Опыт документального кино и работа ассистентом Алексея Германа на съемках «Трудно быть богом» предрасполагали Болотникова к натуралистической реконструкции предвоенных ужасов. Русско-литовско-македонская копродукция — напротив, к сюрреалистическому эсперанто, к театральной условности. Любой выбор был бы предсказуем, то есть плох, но режиссер выбрал из двух зол третье — совместил два подхода. В публицистических — конечно же, черно-белых — эпизодах Хармс томится в камере. В чересчур ярких флешбэках главное — не воспоминания Хармса о его циничных отношениях с женщинами и невнятных разговорах об умном на обэриутских вечеринках, а экранизации его фантазий.
Эстетические крайности порой сходятся. Такой, как в фильме, Даниил Иванович Хармс — двойник Михаила Ивановича Глинки, декларировавшего в соцреалистическом кино: «Народ сочиняет музыку, мы, композиторы, только аранжируем ее». Хармс даже не аранжирует то, что видит и слышит на улицах Ленинграда — города, конечно, странного, но не до такой же степени, а просто записывает. Стоит им с Введенским пришвартоваться в распивочной, как приблудный дворник, вылакав их пиво, поведает о человеке, ставшем шаром. Стоит поплыть с женой на лодочке, как на берегу нарисуются Ольга Петровна и Евдоким Осипович: она колет дрова, он — вы угадали — приговаривает: «Тюк!»
Жить на этом свете не столько страшно, уверяет нас фильм, сколько скучно. Раз упав из окна, старуха (Александр Баширов) не успокоится, а будет падать снова и снова. Снова и снова ушибленный на голову гражданин Кузнецов (Юрий Кузнецов) будет требовать от прохожих подтверждения, что он именно гражданин Кузнецов. Нет спасу от уличного оркестра, неотступно следующего за Хармсом если не в кадре, то на закадровой фонограмме.

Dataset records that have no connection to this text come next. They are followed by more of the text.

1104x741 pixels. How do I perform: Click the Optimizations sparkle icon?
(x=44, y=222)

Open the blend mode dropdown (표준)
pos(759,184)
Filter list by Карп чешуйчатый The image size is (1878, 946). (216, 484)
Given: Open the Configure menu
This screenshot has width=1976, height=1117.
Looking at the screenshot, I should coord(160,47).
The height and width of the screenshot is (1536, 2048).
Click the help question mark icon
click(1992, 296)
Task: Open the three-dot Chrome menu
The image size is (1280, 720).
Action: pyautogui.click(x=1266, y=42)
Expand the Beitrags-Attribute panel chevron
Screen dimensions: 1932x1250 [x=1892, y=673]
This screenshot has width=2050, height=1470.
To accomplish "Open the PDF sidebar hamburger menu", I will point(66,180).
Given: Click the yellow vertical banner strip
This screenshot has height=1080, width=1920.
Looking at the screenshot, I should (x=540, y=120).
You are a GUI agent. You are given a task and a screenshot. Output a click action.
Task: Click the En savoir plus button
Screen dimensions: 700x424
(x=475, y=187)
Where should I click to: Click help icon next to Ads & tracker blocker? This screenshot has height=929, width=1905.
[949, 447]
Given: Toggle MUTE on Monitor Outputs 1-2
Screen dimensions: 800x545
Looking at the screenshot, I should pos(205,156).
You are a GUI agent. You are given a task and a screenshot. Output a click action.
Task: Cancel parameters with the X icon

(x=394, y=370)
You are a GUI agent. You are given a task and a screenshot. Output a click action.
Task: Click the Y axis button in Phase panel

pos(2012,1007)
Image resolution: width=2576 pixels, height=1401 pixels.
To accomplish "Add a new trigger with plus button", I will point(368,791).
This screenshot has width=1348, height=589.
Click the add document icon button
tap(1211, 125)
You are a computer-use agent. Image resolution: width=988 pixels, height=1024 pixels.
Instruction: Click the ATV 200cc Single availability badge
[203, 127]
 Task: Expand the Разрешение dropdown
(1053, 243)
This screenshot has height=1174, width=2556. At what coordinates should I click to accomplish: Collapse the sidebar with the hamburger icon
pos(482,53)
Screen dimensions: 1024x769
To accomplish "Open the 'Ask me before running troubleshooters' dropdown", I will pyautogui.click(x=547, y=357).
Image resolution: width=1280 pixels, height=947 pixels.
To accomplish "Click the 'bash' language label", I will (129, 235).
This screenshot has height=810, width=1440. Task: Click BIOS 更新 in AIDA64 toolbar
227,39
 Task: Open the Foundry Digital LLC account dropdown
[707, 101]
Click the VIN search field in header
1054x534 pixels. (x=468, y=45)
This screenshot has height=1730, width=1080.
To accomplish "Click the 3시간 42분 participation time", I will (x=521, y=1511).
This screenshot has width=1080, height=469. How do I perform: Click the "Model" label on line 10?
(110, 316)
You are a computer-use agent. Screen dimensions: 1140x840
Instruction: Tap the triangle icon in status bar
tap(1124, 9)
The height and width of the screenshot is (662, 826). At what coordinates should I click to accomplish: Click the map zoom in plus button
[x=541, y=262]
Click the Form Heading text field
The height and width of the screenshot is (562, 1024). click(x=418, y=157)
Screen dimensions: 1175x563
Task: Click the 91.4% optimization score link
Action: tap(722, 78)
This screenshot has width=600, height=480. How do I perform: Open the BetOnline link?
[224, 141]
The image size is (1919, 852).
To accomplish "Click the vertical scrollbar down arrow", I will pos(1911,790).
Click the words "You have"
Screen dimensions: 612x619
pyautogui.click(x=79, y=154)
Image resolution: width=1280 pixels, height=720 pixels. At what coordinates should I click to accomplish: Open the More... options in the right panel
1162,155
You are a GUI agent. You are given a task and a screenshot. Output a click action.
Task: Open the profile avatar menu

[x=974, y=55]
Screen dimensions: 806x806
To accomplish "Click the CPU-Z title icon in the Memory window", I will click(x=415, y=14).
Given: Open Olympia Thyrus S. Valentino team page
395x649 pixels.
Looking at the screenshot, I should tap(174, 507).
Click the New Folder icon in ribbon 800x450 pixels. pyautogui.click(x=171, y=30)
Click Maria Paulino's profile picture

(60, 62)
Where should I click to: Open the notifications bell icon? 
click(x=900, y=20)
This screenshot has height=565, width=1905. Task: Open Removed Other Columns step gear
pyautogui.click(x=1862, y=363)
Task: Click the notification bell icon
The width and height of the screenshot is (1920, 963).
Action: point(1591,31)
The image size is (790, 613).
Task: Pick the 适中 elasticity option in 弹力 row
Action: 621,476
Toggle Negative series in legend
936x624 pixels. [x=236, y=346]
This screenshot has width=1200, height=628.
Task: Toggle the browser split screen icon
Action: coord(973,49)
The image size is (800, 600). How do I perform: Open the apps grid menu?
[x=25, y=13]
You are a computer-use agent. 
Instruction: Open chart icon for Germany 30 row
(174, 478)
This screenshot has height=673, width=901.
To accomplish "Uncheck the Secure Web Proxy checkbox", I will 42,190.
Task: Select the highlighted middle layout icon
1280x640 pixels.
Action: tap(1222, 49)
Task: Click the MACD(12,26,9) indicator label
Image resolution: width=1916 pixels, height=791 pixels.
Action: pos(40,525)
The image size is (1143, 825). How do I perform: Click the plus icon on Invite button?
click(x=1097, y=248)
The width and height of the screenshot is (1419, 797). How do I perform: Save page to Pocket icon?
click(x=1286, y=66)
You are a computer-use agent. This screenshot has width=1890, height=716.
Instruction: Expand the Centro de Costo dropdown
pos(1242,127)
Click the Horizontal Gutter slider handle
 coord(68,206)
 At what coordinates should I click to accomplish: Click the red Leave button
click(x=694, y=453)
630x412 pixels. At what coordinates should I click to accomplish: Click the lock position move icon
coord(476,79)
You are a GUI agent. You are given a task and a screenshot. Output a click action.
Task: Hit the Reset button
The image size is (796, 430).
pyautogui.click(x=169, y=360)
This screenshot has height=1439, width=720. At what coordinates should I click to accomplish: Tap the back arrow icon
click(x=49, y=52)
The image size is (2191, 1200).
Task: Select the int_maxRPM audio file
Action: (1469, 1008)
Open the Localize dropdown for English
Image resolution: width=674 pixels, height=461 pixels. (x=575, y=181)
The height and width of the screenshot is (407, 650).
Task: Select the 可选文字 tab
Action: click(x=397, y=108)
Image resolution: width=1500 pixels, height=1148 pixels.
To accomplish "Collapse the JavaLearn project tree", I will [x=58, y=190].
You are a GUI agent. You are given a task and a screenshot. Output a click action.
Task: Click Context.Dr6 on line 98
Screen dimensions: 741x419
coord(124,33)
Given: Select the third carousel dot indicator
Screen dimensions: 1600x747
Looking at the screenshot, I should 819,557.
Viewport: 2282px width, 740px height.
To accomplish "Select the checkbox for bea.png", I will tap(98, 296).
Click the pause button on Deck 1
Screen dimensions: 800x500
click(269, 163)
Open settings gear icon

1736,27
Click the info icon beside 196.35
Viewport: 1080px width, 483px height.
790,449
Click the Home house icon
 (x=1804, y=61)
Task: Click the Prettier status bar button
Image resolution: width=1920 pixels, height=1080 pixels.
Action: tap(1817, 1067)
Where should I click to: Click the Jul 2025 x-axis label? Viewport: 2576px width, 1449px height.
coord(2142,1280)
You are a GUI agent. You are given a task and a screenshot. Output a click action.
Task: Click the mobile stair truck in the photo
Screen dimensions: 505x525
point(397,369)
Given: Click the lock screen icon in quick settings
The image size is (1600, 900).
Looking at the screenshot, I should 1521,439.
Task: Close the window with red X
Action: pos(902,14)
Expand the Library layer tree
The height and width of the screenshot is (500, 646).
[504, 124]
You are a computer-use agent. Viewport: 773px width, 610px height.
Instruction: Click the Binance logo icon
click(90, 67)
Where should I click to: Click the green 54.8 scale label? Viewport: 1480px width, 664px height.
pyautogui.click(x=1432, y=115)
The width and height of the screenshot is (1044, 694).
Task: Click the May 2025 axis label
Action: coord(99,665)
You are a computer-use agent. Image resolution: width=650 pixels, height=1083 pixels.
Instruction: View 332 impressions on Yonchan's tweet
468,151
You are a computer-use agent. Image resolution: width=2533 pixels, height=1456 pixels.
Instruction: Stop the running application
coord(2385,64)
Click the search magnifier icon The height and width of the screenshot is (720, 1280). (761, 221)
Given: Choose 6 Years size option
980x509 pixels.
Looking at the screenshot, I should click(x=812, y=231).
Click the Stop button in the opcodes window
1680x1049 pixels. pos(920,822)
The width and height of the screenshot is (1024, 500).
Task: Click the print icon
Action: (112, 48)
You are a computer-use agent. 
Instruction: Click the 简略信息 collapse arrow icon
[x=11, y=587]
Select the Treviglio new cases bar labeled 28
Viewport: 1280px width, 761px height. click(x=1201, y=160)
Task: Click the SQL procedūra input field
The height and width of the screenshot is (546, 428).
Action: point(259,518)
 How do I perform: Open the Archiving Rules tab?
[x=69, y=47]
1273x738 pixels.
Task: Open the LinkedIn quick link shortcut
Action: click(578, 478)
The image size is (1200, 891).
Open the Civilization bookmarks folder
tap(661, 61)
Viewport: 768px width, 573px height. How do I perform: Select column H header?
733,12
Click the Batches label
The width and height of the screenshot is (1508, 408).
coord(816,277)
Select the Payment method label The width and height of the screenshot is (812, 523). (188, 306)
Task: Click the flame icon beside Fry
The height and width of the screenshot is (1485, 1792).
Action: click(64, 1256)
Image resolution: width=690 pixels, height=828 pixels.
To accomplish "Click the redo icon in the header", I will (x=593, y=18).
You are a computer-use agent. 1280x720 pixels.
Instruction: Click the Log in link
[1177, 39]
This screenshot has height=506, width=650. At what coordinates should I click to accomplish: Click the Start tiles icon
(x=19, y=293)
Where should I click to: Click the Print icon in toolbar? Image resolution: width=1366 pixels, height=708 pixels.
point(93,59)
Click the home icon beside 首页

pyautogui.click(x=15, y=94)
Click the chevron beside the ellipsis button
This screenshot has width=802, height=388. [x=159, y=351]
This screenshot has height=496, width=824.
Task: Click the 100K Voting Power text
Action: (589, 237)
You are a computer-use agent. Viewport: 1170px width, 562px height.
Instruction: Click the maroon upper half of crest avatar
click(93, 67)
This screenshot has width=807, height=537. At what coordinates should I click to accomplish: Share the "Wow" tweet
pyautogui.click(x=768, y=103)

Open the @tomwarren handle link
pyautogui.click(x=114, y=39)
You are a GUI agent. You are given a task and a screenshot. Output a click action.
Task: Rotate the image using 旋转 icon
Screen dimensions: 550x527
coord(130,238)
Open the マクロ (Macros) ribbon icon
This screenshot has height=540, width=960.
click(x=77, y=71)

Хармс видит в оконной раме не только падающую старуху, но и — как на экране — хронику физкультурного парада на Дворцовой. Фильм выводит его фантазии из воздуха «большого террора»; Болотников далеко не первый режиссер, назначивший ни в чем не повинных физкультурников символом террора — но с тем же успехом он мог бы объявить сам террор фантазией Хармса. Даже удивительно, что, почтительно поприветствовав Ахматову, встреченную на той же Дворцовой, Хармс не пробует загнать «Чижу» или «Ежу» побасенку о том, как Ахматова переоделась — хоть Шостаковичем, хоть Ждановым — и пришла к Мандельштаму.